The temperature of the refrigerant in the evaporator coil can really help us with diagnostics, but we need to know the targets we’re aiming for if we want to get the most out of it as a troubleshooting tool. If we take the return air temperature and subtract 35 degrees from that number, we get the design temperature difference (DTD).

A typical system would look like this: 

75°F return air – 35°F design temperature difference = 40°F evaporator coil temperature

But where did this equation come from, and what is it for? It turns out this equation is not some arbitrary number that just “happens to work;” it’s an actual engineering design with a well-thought-out purpose.

Design Temperature Difference (DTD)

Bryan wrote more in-depth about design temperature differences in this article. He says:

“In air conditioning applications, a 35°F DTD is a good guideline for systems that run 400 CFM (679.6 m3/h) of air per ton of cooling (12,000 BTU/hr). In refrigeration, the DTD is much lower than in air conditioning.
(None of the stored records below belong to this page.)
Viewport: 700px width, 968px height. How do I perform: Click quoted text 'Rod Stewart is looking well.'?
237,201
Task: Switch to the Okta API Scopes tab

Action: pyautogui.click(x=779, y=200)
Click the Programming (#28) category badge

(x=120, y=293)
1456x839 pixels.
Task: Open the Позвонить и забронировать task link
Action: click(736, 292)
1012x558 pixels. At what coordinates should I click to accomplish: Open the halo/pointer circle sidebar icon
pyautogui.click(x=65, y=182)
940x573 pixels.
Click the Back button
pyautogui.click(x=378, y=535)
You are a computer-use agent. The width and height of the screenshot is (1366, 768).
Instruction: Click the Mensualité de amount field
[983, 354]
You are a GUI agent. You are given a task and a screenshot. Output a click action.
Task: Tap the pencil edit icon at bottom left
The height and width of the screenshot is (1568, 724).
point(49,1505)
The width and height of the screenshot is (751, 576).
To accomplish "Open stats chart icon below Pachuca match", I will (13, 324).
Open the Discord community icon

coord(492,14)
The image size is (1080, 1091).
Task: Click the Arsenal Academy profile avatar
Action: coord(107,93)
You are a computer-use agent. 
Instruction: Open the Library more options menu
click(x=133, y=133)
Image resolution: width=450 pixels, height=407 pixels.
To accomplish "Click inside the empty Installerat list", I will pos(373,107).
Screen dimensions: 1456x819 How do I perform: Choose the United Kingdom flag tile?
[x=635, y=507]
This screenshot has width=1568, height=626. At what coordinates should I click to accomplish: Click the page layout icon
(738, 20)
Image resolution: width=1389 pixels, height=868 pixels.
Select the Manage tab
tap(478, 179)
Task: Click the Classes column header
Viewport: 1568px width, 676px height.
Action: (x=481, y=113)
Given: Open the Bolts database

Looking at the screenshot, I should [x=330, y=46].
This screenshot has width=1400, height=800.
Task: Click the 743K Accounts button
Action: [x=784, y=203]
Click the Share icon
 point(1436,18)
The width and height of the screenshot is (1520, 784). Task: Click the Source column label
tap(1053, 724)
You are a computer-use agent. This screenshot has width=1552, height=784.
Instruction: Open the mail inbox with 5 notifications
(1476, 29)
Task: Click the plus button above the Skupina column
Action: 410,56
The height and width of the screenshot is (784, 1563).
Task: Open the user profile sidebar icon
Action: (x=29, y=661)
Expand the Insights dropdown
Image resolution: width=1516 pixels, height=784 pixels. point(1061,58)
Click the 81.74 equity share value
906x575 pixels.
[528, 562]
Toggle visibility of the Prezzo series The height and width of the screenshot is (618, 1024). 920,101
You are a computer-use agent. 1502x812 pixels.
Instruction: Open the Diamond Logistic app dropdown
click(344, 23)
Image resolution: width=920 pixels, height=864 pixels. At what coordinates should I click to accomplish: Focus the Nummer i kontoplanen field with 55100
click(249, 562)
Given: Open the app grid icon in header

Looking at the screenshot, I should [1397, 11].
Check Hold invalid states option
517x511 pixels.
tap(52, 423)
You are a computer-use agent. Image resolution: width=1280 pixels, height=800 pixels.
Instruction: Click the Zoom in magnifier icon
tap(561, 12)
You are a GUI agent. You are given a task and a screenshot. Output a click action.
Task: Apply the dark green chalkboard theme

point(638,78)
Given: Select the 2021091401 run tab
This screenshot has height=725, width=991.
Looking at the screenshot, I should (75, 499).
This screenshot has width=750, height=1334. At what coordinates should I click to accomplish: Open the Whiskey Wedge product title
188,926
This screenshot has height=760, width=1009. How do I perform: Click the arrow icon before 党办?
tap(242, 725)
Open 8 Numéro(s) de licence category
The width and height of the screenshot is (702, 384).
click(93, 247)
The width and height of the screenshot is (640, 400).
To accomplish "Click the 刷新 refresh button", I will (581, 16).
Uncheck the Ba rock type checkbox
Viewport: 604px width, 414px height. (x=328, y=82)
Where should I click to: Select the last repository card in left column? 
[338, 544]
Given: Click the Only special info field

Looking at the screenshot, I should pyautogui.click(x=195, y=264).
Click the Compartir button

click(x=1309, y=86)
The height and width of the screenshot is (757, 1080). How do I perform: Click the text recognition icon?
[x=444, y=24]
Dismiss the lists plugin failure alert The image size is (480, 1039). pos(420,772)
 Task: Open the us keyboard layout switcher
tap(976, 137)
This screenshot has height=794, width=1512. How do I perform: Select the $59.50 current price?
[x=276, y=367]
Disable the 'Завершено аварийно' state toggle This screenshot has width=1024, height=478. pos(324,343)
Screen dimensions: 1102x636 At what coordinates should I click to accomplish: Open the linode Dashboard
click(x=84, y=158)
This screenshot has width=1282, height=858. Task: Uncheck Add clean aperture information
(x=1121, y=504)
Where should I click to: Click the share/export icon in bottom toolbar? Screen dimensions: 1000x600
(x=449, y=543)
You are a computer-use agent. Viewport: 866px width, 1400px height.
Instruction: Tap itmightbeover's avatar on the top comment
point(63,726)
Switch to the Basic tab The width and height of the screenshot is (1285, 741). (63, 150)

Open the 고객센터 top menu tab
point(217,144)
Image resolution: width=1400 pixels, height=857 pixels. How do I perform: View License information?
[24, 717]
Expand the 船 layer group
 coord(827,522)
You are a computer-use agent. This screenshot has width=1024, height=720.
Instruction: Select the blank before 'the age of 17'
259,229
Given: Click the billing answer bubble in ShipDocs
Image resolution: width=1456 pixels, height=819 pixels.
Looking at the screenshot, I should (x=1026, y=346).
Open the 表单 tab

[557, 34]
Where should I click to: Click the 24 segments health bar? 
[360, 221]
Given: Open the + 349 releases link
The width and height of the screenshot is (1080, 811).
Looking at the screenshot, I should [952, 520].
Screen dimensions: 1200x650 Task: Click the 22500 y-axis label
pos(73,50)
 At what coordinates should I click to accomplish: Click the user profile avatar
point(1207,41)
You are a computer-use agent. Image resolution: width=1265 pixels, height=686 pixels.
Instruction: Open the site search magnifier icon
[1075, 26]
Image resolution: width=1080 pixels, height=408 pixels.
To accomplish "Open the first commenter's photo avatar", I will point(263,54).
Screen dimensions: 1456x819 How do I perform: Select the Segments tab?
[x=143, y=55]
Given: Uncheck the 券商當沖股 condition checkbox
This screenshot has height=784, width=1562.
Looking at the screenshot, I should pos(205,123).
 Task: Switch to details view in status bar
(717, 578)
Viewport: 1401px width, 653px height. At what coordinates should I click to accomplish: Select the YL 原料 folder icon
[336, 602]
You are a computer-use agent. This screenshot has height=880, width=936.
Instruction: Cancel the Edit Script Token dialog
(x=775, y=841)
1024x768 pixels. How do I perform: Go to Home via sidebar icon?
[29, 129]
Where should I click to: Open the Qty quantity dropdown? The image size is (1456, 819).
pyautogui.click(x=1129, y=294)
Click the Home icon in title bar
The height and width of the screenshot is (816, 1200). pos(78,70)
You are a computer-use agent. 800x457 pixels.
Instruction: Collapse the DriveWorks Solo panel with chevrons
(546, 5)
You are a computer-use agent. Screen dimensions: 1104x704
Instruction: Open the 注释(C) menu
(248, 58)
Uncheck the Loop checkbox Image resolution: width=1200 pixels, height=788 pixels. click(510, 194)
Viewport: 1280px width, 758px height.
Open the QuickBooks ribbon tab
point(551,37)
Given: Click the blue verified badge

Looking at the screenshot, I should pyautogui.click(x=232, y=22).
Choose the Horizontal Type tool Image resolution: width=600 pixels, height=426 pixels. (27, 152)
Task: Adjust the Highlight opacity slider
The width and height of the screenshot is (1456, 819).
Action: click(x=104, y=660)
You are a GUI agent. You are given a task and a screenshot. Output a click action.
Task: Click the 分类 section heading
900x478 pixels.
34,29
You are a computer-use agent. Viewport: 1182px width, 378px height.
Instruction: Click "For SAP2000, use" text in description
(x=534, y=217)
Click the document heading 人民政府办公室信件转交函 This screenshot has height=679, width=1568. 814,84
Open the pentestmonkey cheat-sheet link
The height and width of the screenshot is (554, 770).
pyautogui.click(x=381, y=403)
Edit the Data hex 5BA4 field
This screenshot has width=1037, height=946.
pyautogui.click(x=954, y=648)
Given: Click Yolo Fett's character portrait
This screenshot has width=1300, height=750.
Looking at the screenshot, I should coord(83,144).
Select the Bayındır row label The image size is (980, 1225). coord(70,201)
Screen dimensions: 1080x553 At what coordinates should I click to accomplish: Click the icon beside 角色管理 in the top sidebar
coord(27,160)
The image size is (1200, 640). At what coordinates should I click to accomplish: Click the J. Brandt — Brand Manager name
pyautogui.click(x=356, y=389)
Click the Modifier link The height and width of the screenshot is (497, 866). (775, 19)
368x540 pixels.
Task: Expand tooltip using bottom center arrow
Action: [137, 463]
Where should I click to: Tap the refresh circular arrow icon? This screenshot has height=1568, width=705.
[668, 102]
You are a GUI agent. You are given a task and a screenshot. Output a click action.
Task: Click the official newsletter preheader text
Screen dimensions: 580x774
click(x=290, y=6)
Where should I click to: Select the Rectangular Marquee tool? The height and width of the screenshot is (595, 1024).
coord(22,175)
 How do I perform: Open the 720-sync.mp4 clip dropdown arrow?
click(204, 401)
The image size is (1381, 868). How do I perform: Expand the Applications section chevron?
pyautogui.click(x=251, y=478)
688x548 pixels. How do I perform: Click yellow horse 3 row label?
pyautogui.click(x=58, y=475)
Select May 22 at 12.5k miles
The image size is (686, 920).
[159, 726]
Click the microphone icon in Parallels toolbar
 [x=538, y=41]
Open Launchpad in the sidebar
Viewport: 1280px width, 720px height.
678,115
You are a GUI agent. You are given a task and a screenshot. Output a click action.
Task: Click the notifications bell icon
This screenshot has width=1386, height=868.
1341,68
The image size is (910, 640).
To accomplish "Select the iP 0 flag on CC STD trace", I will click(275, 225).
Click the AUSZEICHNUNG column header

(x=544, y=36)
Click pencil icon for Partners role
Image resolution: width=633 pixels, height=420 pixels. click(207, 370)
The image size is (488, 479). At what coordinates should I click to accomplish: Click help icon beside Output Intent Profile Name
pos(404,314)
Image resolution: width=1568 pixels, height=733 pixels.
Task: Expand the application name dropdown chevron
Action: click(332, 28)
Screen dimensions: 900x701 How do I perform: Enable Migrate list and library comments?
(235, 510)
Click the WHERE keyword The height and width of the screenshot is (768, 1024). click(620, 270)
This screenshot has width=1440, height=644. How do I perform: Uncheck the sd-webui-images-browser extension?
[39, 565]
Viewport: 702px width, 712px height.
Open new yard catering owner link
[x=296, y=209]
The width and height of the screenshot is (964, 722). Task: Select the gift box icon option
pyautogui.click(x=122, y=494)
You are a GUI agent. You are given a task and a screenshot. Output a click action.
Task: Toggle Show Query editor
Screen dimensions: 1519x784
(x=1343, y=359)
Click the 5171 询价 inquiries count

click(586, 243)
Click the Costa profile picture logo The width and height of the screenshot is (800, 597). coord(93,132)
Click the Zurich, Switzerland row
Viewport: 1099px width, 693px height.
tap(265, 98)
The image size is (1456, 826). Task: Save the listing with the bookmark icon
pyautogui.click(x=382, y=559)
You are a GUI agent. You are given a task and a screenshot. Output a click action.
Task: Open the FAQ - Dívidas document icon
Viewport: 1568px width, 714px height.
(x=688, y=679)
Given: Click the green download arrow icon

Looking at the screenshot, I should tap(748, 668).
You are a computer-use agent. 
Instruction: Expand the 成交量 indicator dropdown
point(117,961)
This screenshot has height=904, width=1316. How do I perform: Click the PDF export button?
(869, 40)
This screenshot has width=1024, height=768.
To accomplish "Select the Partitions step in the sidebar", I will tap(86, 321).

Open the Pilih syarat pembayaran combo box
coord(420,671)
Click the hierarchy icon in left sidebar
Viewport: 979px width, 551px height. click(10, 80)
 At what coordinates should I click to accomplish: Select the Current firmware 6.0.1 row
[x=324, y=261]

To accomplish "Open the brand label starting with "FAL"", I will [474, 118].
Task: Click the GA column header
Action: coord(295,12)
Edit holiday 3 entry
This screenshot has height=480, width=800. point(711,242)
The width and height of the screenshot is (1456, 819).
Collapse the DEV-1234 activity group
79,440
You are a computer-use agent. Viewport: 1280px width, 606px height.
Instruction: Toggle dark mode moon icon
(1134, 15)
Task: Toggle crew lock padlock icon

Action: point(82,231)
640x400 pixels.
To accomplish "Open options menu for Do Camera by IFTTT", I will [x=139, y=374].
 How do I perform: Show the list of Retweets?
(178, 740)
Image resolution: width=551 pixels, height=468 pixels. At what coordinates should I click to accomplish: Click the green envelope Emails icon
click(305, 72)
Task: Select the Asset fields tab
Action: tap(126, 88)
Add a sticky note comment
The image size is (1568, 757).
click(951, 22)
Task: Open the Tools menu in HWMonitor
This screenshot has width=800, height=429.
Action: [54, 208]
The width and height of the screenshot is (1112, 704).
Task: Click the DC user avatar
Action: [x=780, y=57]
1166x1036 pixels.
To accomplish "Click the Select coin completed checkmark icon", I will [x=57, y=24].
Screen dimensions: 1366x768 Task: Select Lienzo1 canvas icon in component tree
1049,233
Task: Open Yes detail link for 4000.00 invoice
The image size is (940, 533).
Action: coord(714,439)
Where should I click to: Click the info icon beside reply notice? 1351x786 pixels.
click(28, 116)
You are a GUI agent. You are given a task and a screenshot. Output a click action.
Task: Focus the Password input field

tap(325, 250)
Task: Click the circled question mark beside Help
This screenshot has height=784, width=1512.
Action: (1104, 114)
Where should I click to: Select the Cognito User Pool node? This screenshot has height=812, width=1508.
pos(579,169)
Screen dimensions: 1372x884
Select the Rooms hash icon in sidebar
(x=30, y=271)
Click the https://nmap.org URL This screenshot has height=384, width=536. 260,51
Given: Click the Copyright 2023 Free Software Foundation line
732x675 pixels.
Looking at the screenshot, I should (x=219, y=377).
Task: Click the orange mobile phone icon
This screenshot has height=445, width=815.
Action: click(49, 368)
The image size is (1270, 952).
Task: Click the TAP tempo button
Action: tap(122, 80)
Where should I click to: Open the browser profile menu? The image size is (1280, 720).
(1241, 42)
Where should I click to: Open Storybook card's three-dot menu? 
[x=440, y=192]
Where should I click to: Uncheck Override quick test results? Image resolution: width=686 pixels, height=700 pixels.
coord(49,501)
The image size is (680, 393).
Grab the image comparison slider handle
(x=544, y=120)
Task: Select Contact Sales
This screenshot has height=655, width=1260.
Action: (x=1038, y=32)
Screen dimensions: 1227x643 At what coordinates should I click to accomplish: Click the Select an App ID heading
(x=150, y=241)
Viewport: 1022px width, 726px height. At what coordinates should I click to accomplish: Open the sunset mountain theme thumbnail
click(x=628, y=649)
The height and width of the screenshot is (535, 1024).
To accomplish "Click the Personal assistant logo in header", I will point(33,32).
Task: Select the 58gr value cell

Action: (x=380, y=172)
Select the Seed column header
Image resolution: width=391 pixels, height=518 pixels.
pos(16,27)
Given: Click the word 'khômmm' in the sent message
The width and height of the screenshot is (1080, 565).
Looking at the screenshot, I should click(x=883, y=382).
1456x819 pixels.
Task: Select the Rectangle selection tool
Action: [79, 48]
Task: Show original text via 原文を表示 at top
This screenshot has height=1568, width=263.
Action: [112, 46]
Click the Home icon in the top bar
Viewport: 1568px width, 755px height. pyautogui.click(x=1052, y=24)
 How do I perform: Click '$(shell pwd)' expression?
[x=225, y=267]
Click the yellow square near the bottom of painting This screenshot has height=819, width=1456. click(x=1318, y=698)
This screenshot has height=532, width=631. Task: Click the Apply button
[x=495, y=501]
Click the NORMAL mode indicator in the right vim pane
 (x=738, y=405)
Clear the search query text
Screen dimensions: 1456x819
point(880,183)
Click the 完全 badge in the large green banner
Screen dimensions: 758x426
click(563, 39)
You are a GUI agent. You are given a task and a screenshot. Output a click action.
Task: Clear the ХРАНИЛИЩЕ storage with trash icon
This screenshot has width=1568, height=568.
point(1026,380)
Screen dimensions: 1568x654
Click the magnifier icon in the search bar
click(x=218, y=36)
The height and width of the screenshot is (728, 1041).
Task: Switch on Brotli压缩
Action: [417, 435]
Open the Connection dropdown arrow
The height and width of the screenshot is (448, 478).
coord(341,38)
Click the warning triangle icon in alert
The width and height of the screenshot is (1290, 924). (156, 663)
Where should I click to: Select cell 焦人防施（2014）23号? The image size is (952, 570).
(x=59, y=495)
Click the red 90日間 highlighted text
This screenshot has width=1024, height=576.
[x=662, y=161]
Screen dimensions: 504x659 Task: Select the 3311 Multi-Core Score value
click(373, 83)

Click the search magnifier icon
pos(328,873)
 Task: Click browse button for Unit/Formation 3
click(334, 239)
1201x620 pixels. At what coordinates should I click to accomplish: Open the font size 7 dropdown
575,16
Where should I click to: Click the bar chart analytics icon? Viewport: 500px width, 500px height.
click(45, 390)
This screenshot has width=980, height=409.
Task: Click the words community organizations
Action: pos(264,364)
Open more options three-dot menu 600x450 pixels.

There are several reasons for this, but one big reason is the desire to maintain relatively high relative humidity levels in refrigeration to keep from drying out and damaging the product. Keep in mind that NOTHING is a substitute for manufacturer's data, but there are some good DTD guidelines for traditional/older refrigeration equipment below. Keep in mind that the trend is toward lower evaporator TD on newer equipment.

Walk-ins  10°F DTD +/- 3°F
Reach-ins  20°F DTD +/- 5°F
A/C 35°F DTD +/- 5°F

You then subtract the DTD from your box temperature/return temperature to calculate your target suction saturation. You can then use this target saturation/DTD and compare it to your actual measured saturation and DTD once the box is within 5°F–10°F (2.75K–5.5K) of its target temperature to help you set your charge, TXV, and EPR, as well as diagnose potential airflow issues when compared with suction superheat and subcooling/clear sight glass.”

The DTD in air conditioning is purpose-built to dehumidify. In other applications, this is not needed or even desired. 

Troubleshooting with DTD

You can use this information about what the coil temperature should be to troubleshoot a couple of different things. 

Low Airflow

If your evaporator coil temperature is really cold compared to the return air temperature (and you have low superheat), you can immediately flag that as a problem. For example, I recently changed the blower motor on a furnace. The motor was reversible (meaning it could spin clockwise or counterclockwise), and it seemed like it was spinning the right way. Air was blowing out of the supply vents. The house was about 85°F, and when I went out to check the refrigerant pressures, I had a 33°F evaporator coil temperature with 1 degree of superheat. 85 RA – 35 DTD = 50°F evaporator coil temperature. So, I immediately knew I had a problem. I switched the leads on the motor—problem solved. Here’s a great article on low airflow if you want to dive deeper.

Return Duct Leakage

If your evaporator coil temperature is really warm and the return air temperature measured in the conditioned space is normal, you can also immediately flag a problem. For example, I was recently at a friend’s house and had a 65°F evaporator coil temperature. The house was 85°F inside. So, my evaporator coil temperature should have been:

85°F RA – 35°F DTD = 50°F Evaporator Temperature

After some head-scratching, I finally found a large return duct pulling in a TON of hot attic air! What was my return air temperature? Probably around 100 degrees! No wonder it was warm in the house!

Final Thoughts

The nice thing about using DTD to troubleshoot is that you get to stand at the condenser and think about what could be wrong before you go crawling around in a hot attic looking for duct leakage or pulling panels off of evaporator coils looking for airflow restrictions. It can send up some warning signals and send you in the right direction with your troubleshooting.